While lawmakers continue to push fuel efficiency, automakers are looking for inexpensive ways to meet government mandates, and consumers seem increasingly open to the idea of start-stop technology.
"Consumers like this concept, because there's a tangible feeling that they're saving fuel," Kevin See, an analyst for Lux Research, told us. "But the OEMs are also saying, 'We've got to get our emissions down and our fuel efficiency up, and this is the cheapest way to do it.'"
A study Lux recently published suggests the adoption of start-stop in the next few years will be exceptionally fast. The study, "Every Last Drop: Micro- and Mild Hybrids Drive a Huge Market for Fuel Efficient Vehicles," predicts that within the next five years, more than half the new cars sold in the US will be micro- or mild "start-stop" vehicles. By 2017, it says, 8 million of the new vehicles sold annually in the US, and 39 million sold around the world, will incorporate the technology.

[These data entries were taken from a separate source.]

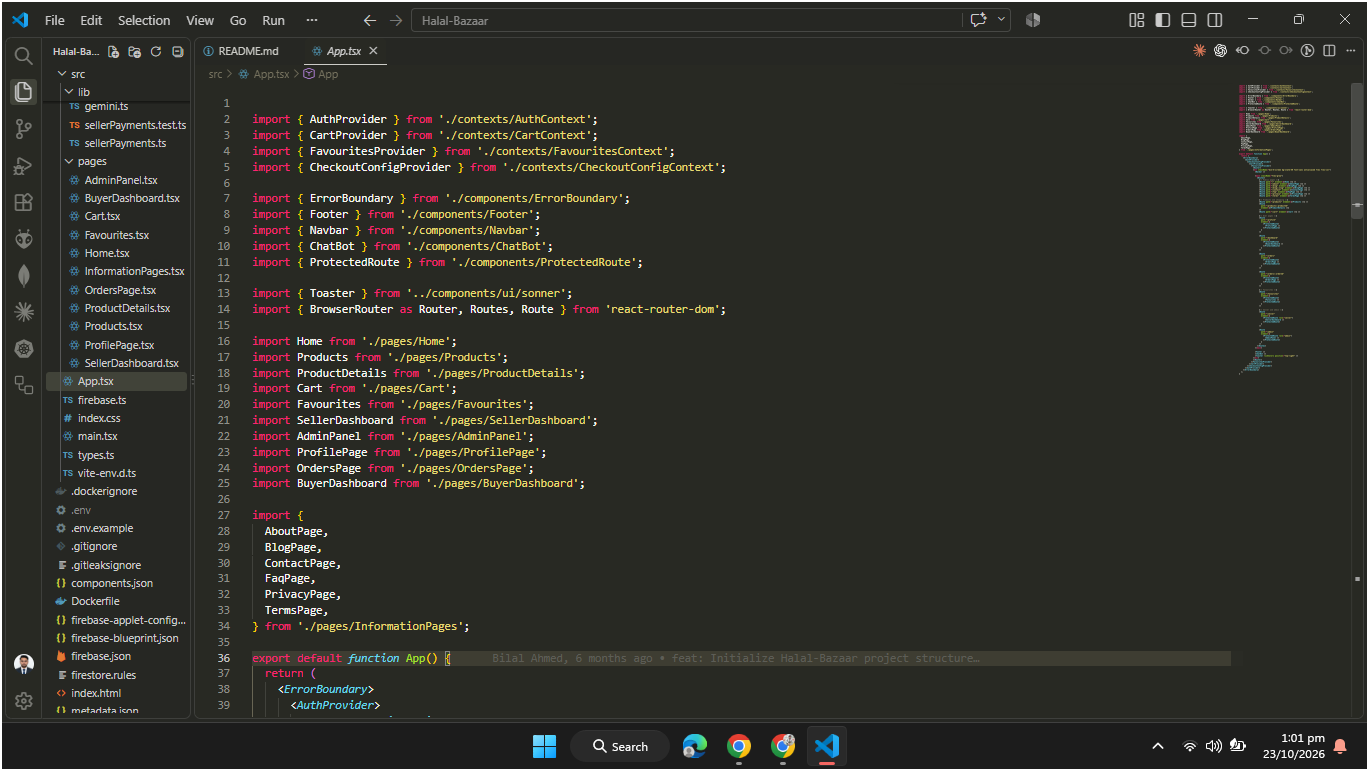Open the MongoDB leaf icon panel
Viewport: 1369px width, 771px height.
click(x=24, y=276)
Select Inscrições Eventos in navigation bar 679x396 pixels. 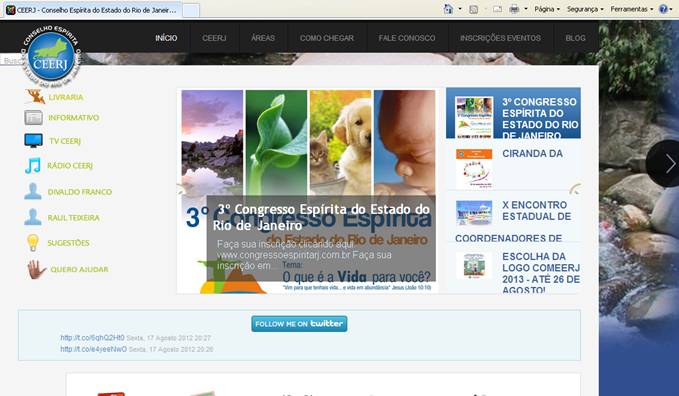tap(500, 38)
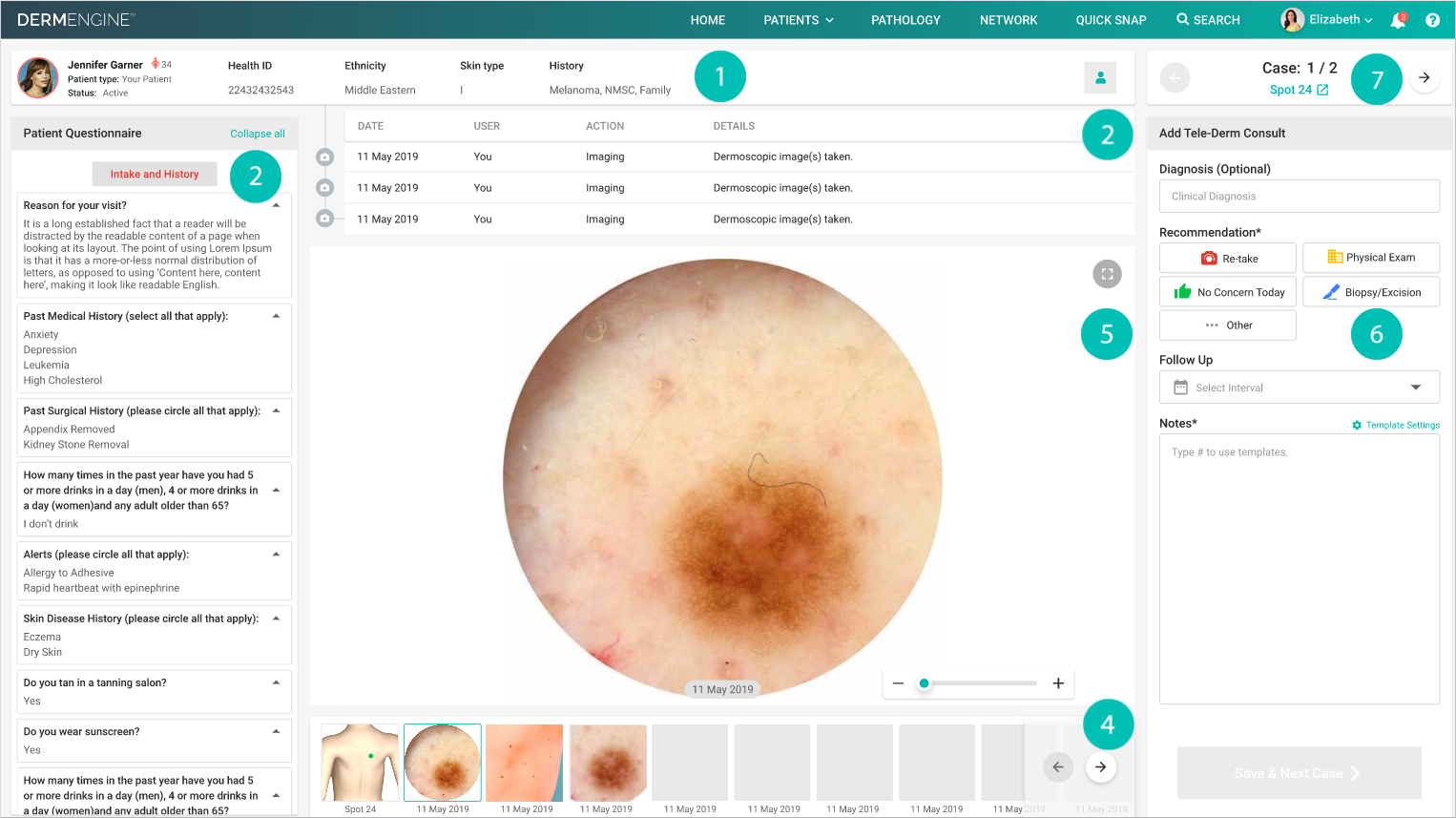This screenshot has width=1456, height=818.
Task: Click the camera icon beside the first imaging entry
Action: pyautogui.click(x=324, y=157)
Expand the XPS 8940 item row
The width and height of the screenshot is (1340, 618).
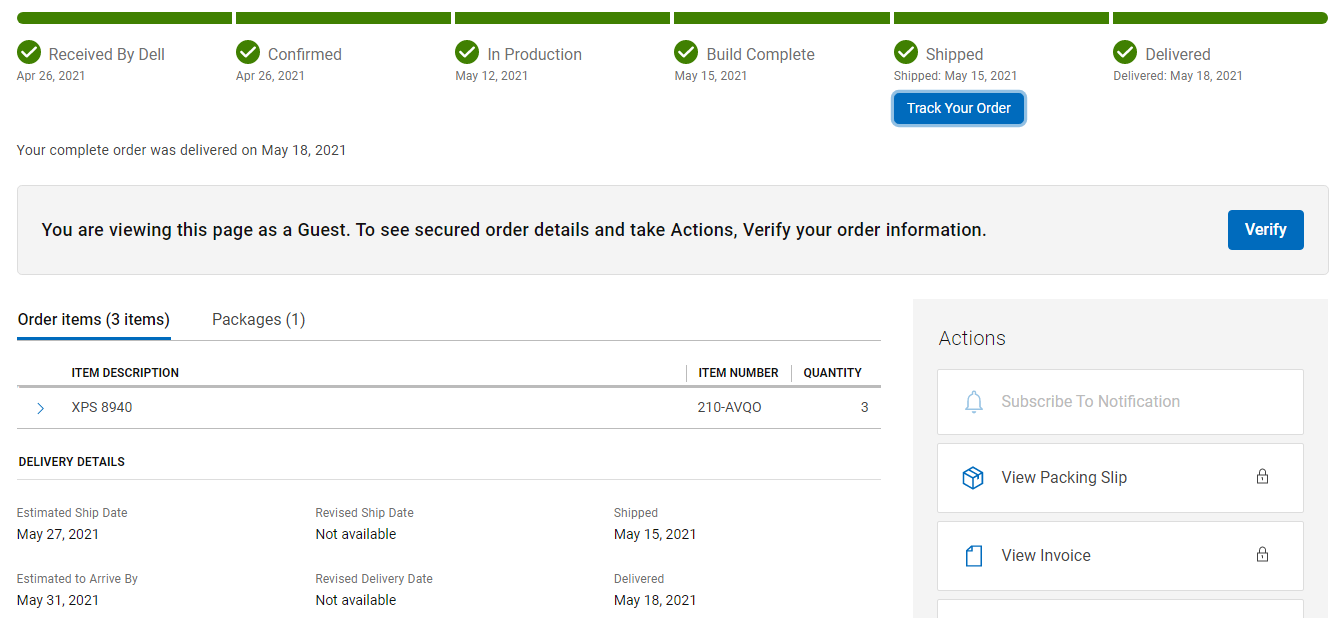pos(41,408)
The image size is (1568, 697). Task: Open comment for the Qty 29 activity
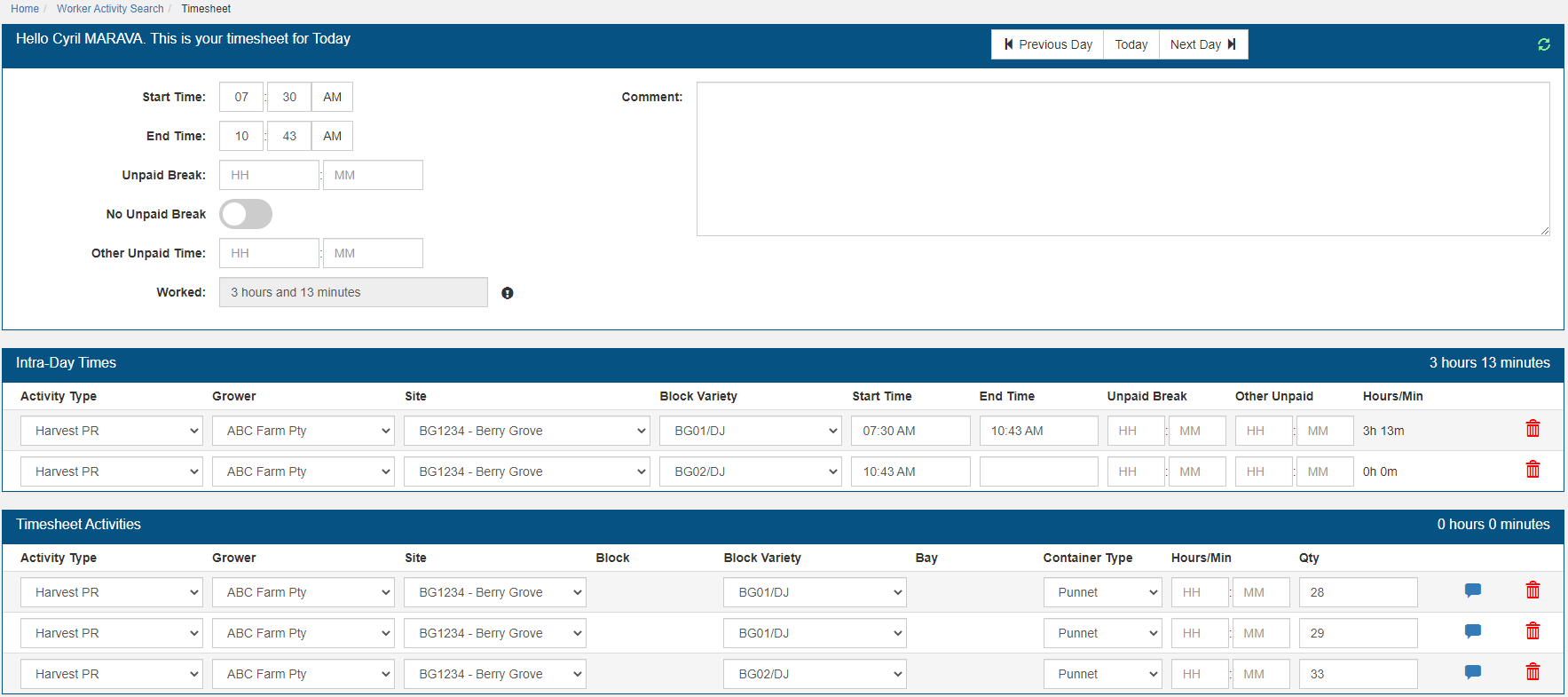1472,631
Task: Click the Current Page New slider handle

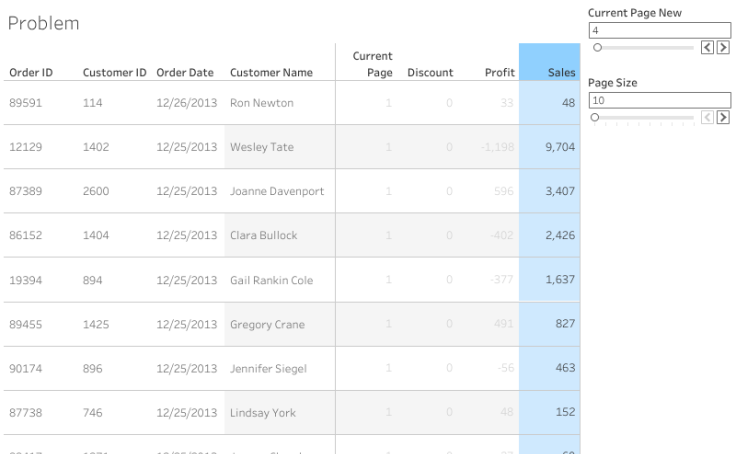Action: [x=597, y=47]
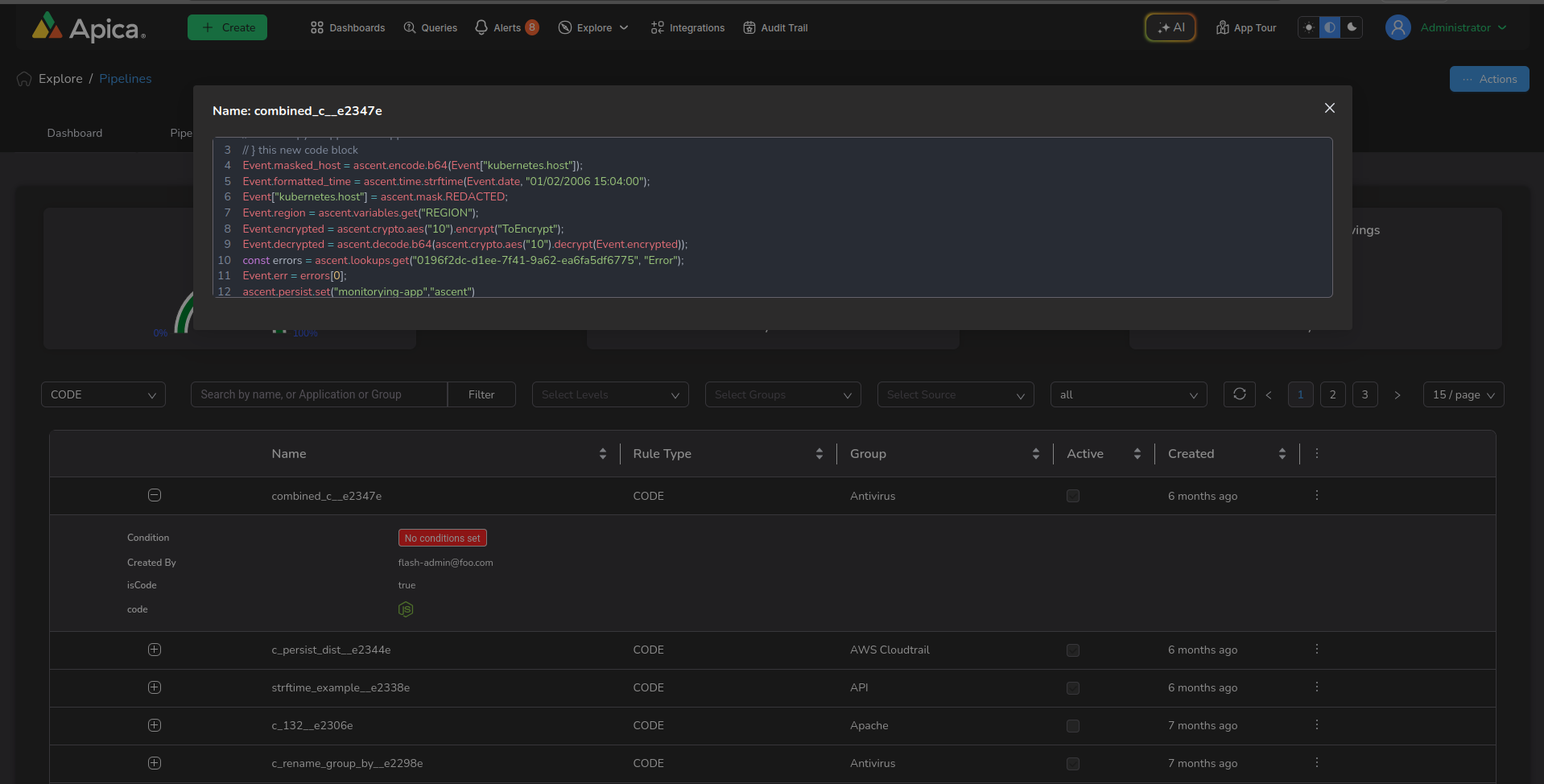Click the green Create button

(x=227, y=27)
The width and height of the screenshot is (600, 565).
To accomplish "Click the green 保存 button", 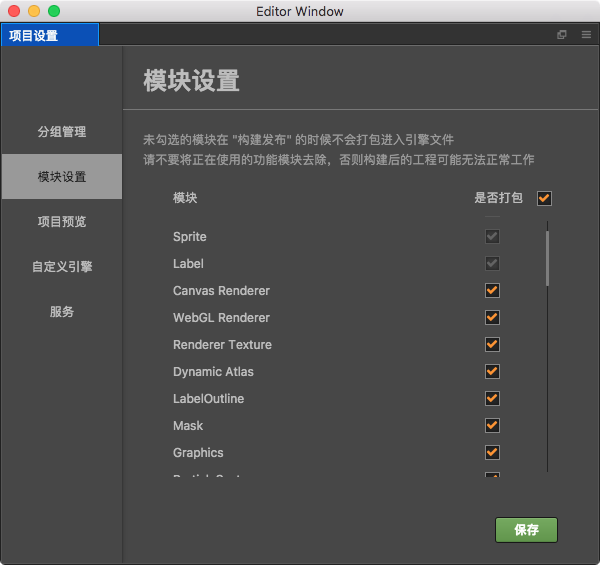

Microhybrid technology will grow dramatically over the next five years and will appear in 39 million new vehicles sold worldwide in 2017, according to Lux. The firm breaks microhybrids down into light, medium, and heavy categories, depending upon the size of the vehicle and the presence of regenerative braking.
(Source: Lux Research)
Those are amazing statistics. By comparison, electric cars and hybrids have struggled for years to grab a tiny chunk of the market. Electronic stability control, which is said to be capable of saving 20,000 lives a year, took nearly two decades to take hold. But start-stop -- more often called microhybrid technology -- is expected to rise from virtually nothing today (0 percent in the US, about 5 percent in Europe today) to more than half of the American market in five years.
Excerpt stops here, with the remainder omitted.